- Born: Frank Kittrell Houston July 4, 1881 Woodbury, Cannon County, Tennessee, U.S.
- Died: October 19, 1973 (aged 92) New York City, U.S.
- Education: Vanderbilt University
- Occupation: Banking executive
- Spouse: Florence Houston
- Parent: William C. Houston

= Frank K. Houston =

American banker and philanthropist

Frank K. Houston (July 4, 1881 – October 19, 1973) was an American banker and philanthropist. Born on a Southern plantation in Tennessee, he was a banking executive in Nashville, Tennessee, and St. Louis, Missouri, in the 1900s-1910s. He joined the Chemical Corn Exchange Bank in New York City in 1920, and served as its president from 1935 to 1945, and as its chairman and chief executive officer from 1945 to 1947.

==Early life==
Frank K. Houston was born on July 4, 1881, on his family plantation in Woodbury, Tennessee. His father, William C. Houston, was a Democratic politician. On his paternal side, he was related to Sam Houston.

Houston grew up on the Beaver Dam Plantation. He graduated from Vanderbilt University in 1904. While in college, he served as the president of the Sigma Alpha Epsilon chapter.

==Career==
Houston was elected the secretary of the Tennessee Bankers Association in 1905. Three years later, in 1908, he was elected as the president of the Nashville chapter of the American Institute of Banking.

Houston served as the first assistant cashier of the First National Bank in Nashville, Tennessee, from 1909 to 1912, when he was appointed as the Vice President of Third National Bank in St. Louis, Missouri. In 1920, he was appointed as vice president of the Chemical Corn Exchange Bank in New York City. He served as its president from 1935 to 1945, and as its chairman and chief executive officer from 1945 to 1947.

Houston served as the president of Bankers Club of America. He also served on the board of directors of the Waldorf Astoria New York.

==Philanthropy==
Houston served as a member and treasurer of the board of directors of the Thomas Jefferson Foundation, which manages Monticello, Thomas Jefferson's plantation, from 1933 to 1943. He served as its vice president from 1943 to 1944, as its president from 1944 to 1958, and as its chairman from 1958 to 1969. He also served as the chairman of the Cordell Hull Foundation, named for Cordell Hull, who served as the 47th Secretary of State from 1933 to 1944.

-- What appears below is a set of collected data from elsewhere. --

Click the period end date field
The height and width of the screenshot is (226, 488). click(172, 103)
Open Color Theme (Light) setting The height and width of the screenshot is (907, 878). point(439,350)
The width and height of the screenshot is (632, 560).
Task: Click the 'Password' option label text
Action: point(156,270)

Houston served on the Board of Trust of his alma mater, Vanderbilt University. In 1969, Houston made a charitable donation to the Graduate School of Management to endow a professorship in banking.

==Personal life==
Houston had a wife, Florence. They resided at Millan House, a co-op located at 116 East 68th Street in Lenox Hill on the Upper East Side of Manhattan.

==Death==
Houston died at the age of 91 in Roosevelt Hospital, New York City, on October 19, 1973.